Posted on the 25th May 2023

AI antibiotic

Scientists have used artificial intelligence (AI) to discover a new antibiotic that can kill a deadly species of superbug.

The AI helped narrow down thousands of potential chemicals to a handful that could be tested in the laboratory.

The result was a potent, experimental antibiotic called ‘abaucin’ which will need further tests before being used.

Researchers in Canada and the US say AI has the power to massively accelerate the discovery of new drugs.

Bacterial resistance to antibiotic drugs is on the rise and there has been a lack of new antibiotic drugs for decades.

It is estimated that over a million people die every year from infections that resist treatment with antibiotics.

It is hoped that this breakthrough could pave the way for improved treatment options and signal yet another indication of how artificial intelligence tools can be a revolutionary force in science and medicine.

The researchers first had to train the AI to find a new antibiotic.

They took thousands of drugs whose precise chemical structure was known and manually tested them on ‘Acinetobacter baumannii’ to see which could slow it down or kill it.

This information was fed into the AI so it could learn the chemical features of drugs that could attack the problematic bacterium.

◆ **REQUIRED ACTIONS**
(A) Retype the article on the AI-discovered antibiotic starting with "The result was" and going on through "drugs for decades.".
(B) Answer these questions from the article on the AI-discovered antibiotic:
(i) What is the experimental antibiotic called?
(ii) How many people are estimated to die every year from infections that resist treatment with antibiotics?
(iii) On which bacterium did the researchers manually test thousands of drugs?
(C) Carry on the article about the AI-discovered antibiotic from its last sentence.

◆ **PROVIDED DATA**

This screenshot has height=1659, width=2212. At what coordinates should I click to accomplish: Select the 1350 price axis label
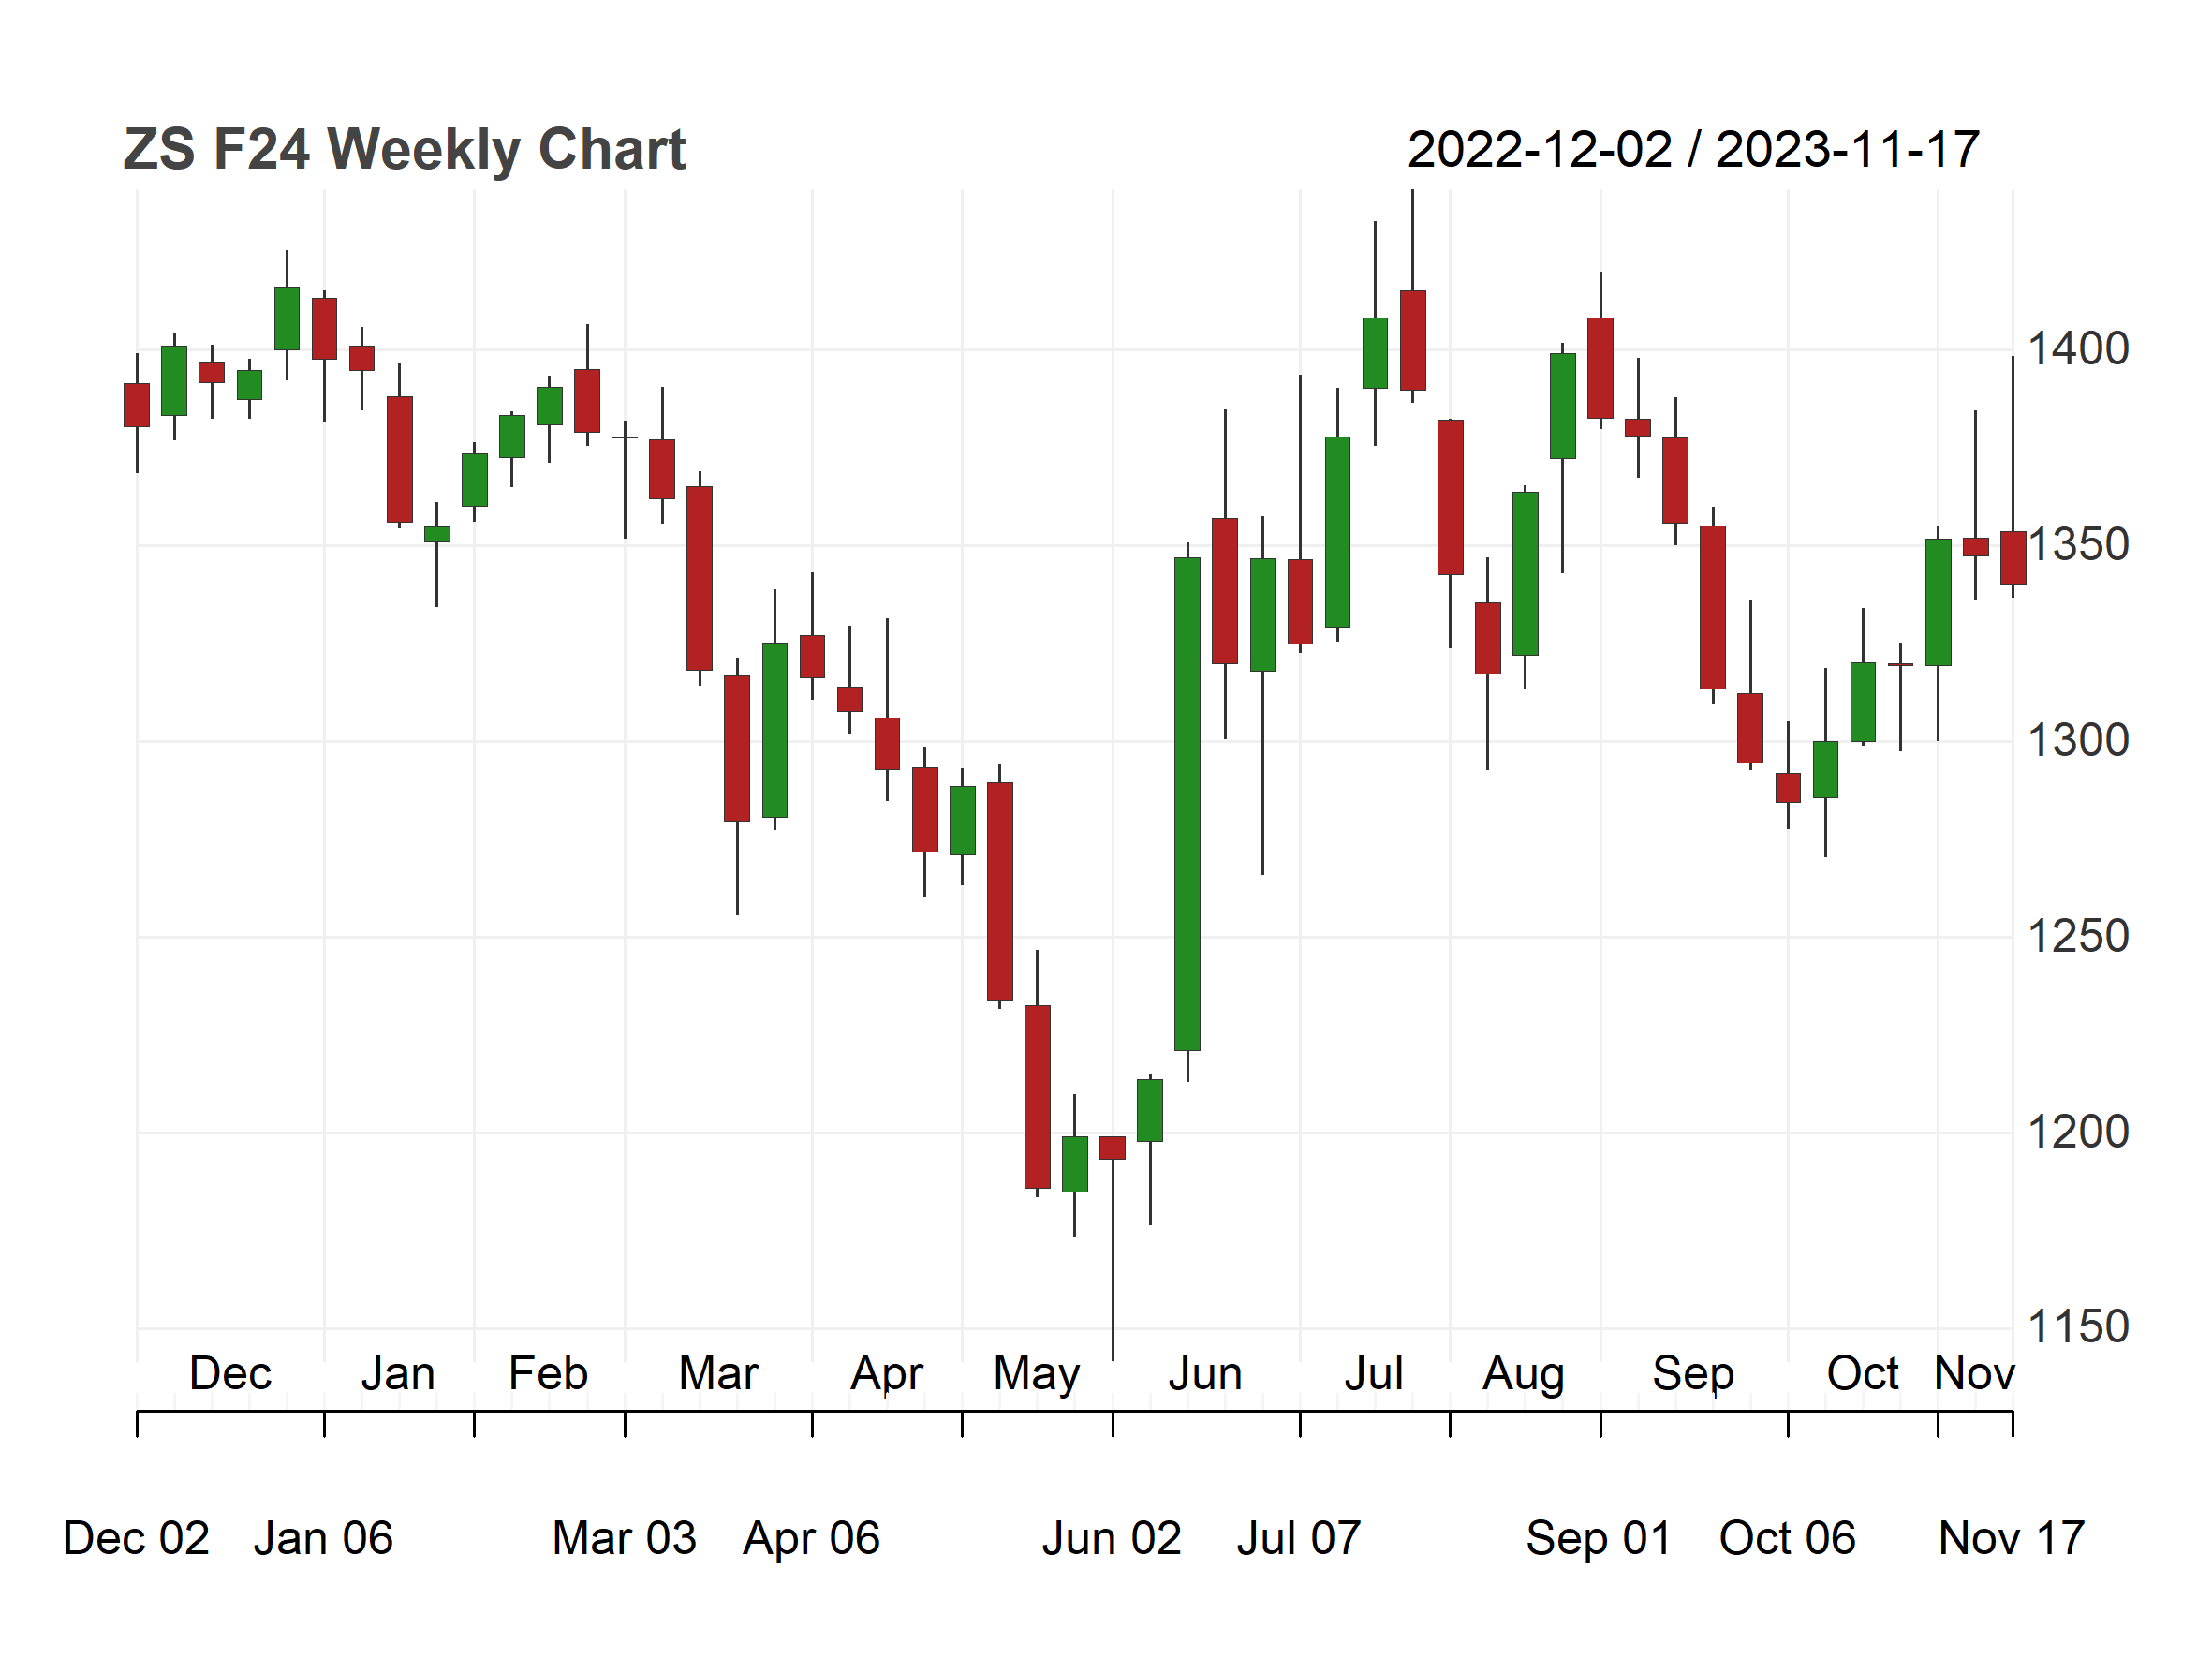point(2078,545)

◆ **WRITTEN ANSWERS**
(A)
The result was a potent, experimental antibiotic called ‘abaucin’ which will need further tests before being used.

Researchers in Canada and the US say AI has the power to massively accelerate the discovery of new drugs.

Bacterial resistance to antibiotic drugs is on the rise and there has been a lack of new antibiotic drugs for decades.

(B)
(i) Abaucin
(ii) Over a million
(iii) Acinetobacter baumannii

(C)
For those who may not know, Acinetobacter baumannii has been identified by the World Health Organization as one of three superbugs posing a ‘critical’ threat to the world.

To date, it has been able to shrug off multiple antibiotics and is a problem in hospitals and care homes, where it can survive on surfaces and medical equipment.

With the data gathered, the AI worked on a list of 6,680 compounds whose effectiveness was unknown. The results, published in Nature Chemical Biology, showed it took the AI an hour and a half to produce a shortlist.

The researchers tested 240 in the laboratory and found nine potential antibiotics. One of them was the incredibly potent antibiotic abaucin.

Laboratory experiments showed it could treat infected wounds in mice and kill A. baumannii samples from patients.

The next step is to perfect the drug in the laboratory and then perform clinical trials. The first AI antibiotics could be available by 2030.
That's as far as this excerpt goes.